On Tuesday 28 June 2011, Per Forlin wrote:
How significant is the cache maintenance over head? It depends, the eMMC are much faster now compared to a few years ago and cache maintenance cost more due to multiple cache levels and speculative cache pre-fetch. In relation the cost for handling the caches have increased and is now a bottle neck dealing with fast eMMC together with DMA.
The intention for introducing non-blocking mmc requests is to minimize the time between a mmc request ends and another mmc request starts. In the current implementation the MMC controller is idle when dma_map_sg and dma_unmap_sg is processing. Introducing non-blocking mmc request makes it possible to prepare the caches for next job in parallel to an active mmc request.
This is done by making the issue_rw_rq() non-blocking. The increase in throughput is proportional to the time it takes to prepare (major part of preparations is dma_map_sg and dma_unmap_sg) a request and how fast the memory is. The faster the MMC/SD is the more significant the prepare request time becomes. Measurements on U5500 and Panda on eMMC and SD shows significant performance gain for large reads when running DMA mode. In the PIO case the performance is unchanged.
There are two optional hooks pre_req() and post_req() that the host driver may implement in order to move work to before and after the actual mmc_request function is called. In the DMA case pre_req() may do dma_map_sg() and prepare the dma descriptor and post_req runs the dma_unmap_sg.

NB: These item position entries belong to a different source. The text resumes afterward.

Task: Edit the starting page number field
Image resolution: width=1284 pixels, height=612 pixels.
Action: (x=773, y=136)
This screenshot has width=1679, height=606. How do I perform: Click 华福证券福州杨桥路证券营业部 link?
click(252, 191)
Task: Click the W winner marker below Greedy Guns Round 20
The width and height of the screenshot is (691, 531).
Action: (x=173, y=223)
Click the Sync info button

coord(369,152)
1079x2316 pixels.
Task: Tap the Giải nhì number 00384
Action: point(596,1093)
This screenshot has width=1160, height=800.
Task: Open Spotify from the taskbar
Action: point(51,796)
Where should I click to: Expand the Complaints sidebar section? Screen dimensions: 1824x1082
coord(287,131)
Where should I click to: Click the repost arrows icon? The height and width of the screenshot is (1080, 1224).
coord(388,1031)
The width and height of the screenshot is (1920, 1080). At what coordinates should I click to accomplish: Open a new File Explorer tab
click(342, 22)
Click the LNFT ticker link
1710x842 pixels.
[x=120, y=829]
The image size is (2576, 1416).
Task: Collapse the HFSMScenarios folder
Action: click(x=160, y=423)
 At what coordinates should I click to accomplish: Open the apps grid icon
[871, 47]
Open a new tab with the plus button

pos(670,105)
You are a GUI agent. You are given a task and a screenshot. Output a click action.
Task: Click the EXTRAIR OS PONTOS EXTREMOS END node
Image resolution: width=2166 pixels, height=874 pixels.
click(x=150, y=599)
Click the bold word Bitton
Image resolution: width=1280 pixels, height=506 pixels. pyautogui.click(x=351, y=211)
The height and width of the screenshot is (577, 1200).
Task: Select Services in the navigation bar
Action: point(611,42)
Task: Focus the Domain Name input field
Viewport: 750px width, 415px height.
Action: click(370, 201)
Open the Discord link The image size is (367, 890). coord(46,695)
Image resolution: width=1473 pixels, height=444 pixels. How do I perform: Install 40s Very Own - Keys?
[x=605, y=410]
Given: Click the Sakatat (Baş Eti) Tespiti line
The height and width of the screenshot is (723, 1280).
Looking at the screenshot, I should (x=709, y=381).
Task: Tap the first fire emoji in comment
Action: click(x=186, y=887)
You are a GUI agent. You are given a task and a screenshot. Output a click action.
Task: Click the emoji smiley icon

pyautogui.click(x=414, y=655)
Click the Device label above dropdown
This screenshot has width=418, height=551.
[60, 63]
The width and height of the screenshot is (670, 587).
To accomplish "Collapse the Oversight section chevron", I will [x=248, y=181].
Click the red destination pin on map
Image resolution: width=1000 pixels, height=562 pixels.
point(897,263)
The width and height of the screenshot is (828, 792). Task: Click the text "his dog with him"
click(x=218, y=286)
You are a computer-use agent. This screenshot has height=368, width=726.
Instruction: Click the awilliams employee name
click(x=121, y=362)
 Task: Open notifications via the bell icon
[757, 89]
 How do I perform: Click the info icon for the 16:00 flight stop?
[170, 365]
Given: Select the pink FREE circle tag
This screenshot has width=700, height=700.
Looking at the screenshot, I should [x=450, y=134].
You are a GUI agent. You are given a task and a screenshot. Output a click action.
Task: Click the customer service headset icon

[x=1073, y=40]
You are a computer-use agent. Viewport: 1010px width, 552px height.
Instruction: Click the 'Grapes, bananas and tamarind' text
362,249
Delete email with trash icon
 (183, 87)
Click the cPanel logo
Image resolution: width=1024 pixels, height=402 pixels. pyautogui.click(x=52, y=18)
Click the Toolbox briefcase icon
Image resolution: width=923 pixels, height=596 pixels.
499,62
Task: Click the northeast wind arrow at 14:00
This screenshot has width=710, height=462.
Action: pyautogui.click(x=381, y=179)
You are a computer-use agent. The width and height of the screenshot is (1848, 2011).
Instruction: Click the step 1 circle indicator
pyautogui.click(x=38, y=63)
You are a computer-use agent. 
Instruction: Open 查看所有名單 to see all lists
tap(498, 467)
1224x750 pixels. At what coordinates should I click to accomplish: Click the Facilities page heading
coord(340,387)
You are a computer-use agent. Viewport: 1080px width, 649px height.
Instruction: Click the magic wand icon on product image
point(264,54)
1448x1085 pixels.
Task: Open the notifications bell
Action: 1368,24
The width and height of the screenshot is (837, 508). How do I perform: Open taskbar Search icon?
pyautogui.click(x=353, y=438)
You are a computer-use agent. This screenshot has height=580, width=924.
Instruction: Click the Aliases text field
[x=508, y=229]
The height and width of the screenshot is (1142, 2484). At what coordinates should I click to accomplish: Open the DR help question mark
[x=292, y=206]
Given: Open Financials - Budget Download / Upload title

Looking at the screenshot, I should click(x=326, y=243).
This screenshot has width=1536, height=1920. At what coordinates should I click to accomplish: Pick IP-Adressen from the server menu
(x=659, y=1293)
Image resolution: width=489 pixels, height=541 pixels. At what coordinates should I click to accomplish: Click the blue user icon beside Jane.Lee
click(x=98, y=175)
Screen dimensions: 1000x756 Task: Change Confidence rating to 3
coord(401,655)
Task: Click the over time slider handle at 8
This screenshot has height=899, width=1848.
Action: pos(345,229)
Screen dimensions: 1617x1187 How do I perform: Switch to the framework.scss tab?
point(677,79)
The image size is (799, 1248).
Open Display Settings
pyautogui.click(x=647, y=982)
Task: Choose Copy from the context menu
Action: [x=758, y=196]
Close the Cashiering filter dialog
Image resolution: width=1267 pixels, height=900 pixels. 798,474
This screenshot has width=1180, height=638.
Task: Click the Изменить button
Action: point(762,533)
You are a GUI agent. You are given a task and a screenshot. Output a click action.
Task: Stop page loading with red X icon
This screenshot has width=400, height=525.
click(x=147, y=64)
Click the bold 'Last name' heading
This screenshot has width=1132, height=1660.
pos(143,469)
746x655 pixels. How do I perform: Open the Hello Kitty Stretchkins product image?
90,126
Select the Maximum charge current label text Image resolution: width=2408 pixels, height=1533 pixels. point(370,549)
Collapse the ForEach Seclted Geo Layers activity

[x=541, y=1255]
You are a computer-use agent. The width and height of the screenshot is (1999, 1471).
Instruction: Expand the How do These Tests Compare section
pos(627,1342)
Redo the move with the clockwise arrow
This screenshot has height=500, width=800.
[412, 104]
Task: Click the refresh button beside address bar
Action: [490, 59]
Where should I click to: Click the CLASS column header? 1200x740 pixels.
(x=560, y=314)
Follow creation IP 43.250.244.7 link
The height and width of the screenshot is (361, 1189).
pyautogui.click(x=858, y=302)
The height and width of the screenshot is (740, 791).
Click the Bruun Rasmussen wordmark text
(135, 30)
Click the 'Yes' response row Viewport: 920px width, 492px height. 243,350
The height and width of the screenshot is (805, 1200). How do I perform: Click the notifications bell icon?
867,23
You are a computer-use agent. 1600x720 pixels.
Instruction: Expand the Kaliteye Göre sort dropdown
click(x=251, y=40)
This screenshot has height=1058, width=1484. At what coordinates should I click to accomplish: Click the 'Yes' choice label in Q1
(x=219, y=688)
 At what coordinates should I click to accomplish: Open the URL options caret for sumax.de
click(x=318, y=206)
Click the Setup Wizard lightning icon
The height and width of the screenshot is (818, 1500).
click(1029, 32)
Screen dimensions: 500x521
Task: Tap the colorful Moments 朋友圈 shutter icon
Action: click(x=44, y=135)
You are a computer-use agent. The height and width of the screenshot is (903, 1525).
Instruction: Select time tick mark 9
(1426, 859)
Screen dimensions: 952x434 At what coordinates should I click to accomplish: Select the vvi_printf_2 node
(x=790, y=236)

I think this looks good enough to merge into the linux-mmc tree, the code is clean and the benefits are clear.
Acked-by: Arnd Bergmann arnd@arndb.de
One logical follow-up as both a cleanup and performance optimization would be to get rid of the mmc_queue_thread completely. When mmc_blk_issue_rq() is non-blocking always, you can call it directly from the mmc_request() function, instead of waking up another thread to do it for you.
Arnd